Leitsatz (amtlich)
Zinsen, die ein Steuerpflichtiger als Bürge für den Hauptschuldner leistet, sind als Sonderausgaben des Steuerpflichtigen abziehbar, wenn sein Rückgriffsanspruch uneinbringlich ist.
Normenkette
EStG 1971 § 10 Abs. 1 Nr. 1, § 11 Abs. 2 S. 1, § 12
Tatbestand
Der Kläger und Revisionsbeklagte (Kläger) hat im Jahre 1967 eine selbstschuldnerische Bürgschaft bis zu einem Höchstbetrag von 30 000 DM zuzüglich Zinsen, Provisionen und Kosten für ein von der Bank seinem Bruder bzw. seiner Mutter gewährtes Darlehen übernommen. Die Bank nahm den Kläger aus der Bürgschaft in Anspruch, und zwar im Streitjahr 1971 in Höhe von 12 488,04 DM wegen der Hauptschuld sowie in Höhe von 2 778,10 DM wegen Zinsen. Der Kläger machte die Zinsen als Sonderausgaben geltend. Der Beklagte und Revisionskläger (das Finanzamt – FA –) lehnte dies ab.

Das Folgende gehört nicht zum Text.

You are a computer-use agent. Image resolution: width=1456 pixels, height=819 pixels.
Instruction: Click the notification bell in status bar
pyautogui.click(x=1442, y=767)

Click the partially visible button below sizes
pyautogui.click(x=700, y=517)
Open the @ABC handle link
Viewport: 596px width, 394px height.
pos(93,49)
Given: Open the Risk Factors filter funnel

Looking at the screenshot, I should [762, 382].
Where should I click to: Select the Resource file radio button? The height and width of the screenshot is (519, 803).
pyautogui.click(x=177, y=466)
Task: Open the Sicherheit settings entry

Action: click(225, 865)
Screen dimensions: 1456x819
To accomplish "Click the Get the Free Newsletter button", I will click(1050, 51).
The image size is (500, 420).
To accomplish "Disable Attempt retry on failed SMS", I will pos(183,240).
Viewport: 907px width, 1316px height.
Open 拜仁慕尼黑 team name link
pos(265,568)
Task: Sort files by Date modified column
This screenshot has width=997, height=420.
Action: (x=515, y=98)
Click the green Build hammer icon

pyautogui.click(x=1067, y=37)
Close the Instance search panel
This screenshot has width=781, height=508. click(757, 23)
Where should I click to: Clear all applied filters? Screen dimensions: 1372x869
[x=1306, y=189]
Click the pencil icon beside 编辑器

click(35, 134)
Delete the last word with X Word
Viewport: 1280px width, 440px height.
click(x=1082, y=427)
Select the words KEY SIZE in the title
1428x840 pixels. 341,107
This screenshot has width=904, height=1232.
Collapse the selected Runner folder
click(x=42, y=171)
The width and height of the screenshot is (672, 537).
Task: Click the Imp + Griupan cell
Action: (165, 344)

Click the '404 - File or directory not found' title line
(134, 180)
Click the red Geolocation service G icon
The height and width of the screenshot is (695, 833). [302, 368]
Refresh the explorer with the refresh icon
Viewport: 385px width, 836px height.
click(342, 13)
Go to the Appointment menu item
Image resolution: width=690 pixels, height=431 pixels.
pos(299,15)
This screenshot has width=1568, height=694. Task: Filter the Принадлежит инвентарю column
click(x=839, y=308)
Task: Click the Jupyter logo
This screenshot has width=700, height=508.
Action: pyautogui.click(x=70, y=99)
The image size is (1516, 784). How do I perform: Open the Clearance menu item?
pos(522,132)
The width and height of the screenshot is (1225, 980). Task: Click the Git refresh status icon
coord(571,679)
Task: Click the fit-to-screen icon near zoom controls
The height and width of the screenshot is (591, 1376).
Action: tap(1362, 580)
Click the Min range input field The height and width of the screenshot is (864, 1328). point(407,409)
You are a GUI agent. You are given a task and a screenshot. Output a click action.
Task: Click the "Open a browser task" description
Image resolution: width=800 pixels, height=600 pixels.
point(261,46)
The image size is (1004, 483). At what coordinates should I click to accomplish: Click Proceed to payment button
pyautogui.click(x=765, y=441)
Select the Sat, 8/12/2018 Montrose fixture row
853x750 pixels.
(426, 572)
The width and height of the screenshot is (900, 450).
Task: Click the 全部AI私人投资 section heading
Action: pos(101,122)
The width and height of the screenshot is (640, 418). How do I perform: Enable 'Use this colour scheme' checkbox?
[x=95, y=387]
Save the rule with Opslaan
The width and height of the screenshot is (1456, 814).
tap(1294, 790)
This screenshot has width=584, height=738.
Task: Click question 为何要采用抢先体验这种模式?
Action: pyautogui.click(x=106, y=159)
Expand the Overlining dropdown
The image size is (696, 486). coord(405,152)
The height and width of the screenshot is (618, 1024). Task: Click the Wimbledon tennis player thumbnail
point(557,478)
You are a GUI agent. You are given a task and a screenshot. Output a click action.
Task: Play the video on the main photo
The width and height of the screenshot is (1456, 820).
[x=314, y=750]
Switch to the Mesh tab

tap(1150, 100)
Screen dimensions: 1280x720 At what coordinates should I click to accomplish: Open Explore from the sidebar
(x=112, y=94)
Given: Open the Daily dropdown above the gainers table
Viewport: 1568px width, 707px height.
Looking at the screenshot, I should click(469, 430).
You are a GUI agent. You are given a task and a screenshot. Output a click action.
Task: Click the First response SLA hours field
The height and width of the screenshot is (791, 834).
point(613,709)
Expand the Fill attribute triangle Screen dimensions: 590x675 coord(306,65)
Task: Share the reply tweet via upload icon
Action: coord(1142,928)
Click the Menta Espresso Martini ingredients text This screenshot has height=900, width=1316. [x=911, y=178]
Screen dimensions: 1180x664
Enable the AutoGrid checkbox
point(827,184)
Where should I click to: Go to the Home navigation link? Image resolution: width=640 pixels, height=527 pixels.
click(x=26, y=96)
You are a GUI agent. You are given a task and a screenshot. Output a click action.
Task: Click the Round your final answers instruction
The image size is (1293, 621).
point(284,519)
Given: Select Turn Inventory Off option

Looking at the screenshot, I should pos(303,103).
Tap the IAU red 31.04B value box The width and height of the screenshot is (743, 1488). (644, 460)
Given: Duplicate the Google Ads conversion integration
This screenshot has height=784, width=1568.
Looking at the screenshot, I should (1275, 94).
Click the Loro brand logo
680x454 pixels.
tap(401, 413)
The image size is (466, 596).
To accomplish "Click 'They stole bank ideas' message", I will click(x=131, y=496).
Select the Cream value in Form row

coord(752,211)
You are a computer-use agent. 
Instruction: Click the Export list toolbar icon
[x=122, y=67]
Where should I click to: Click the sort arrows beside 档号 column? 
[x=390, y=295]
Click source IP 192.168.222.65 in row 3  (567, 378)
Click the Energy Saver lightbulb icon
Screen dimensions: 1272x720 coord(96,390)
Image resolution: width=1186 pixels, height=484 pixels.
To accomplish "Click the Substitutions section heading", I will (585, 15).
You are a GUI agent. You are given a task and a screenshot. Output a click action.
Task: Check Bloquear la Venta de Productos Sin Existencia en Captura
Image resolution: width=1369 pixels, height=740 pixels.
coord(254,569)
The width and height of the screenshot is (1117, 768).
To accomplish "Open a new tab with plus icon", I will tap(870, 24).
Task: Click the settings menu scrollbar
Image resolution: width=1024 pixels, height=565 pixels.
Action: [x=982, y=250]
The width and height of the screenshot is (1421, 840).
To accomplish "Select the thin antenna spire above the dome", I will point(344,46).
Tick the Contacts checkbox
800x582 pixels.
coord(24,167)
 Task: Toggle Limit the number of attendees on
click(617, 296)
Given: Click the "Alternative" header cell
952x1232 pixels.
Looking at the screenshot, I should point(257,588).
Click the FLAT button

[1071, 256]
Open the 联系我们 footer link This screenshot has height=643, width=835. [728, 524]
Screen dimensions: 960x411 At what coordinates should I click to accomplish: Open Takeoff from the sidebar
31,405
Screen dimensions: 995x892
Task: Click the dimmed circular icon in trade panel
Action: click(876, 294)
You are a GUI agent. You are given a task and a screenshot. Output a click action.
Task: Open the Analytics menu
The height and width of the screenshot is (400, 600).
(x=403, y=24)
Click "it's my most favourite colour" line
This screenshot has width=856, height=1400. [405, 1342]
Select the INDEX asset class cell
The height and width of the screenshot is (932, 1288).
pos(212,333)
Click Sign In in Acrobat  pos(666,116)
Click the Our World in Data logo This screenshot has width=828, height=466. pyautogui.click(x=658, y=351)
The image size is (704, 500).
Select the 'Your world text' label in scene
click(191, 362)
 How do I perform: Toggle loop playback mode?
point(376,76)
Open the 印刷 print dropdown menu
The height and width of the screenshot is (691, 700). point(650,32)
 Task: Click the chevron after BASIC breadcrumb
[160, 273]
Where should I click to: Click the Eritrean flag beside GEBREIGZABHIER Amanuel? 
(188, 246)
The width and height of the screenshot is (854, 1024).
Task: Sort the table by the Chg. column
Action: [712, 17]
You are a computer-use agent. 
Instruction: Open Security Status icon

Die Klage hatte in dem Revisionsverfahren noch streitigen Punkt Erfolg. Das Finanzgericht (FG) führte aus: Die vom Kläger für die Bürgschaft gezahlten Zinsen seien nach § 10 Abs. 1 Nr. 1 EStG als Schuldzinsen abziehbar. Der Kläger sei Schuldner der Bürgschaftszinsen. Der von Rechtsprechung und vom Schrifttum vertretenen Auffassung, daß Bürgschaftszinsen beim Bürgen nur dann abgezogen werden könnten, wenn die Rückgriffsforderung des Bürgen uneinbringlich sei, könne es nicht folgen. Denn begrifflich werde für den Abzug von Schuldzinsen nicht vorausgesetzt, daß ein Erstattungsanspruch bestehe. Daß eine eventuelle spätere Erstattung der vom Bürgen geleisteten Zinsen möglicherweise nicht mit anderen Sonderausgaben verrechnet werden könne und deshalb im Ergebnis steuerfrei bleibe, spiele für die Frage der Abziehbarkeit der Zinsen keine Rolle. Im übrigen dürfe der bei § 33 EStG entwickelte Gedanke des Gegenwerts nicht bei Sonderausgaben und auch nicht gerade beim Abzug von Bürgschaftszinsen zum Tragen kommen. Auch müßten Sonderausgaben in dem Jahr abziehbar sein, in dem sie geleistet worden seien (§ 11 Abs. 2 EStG).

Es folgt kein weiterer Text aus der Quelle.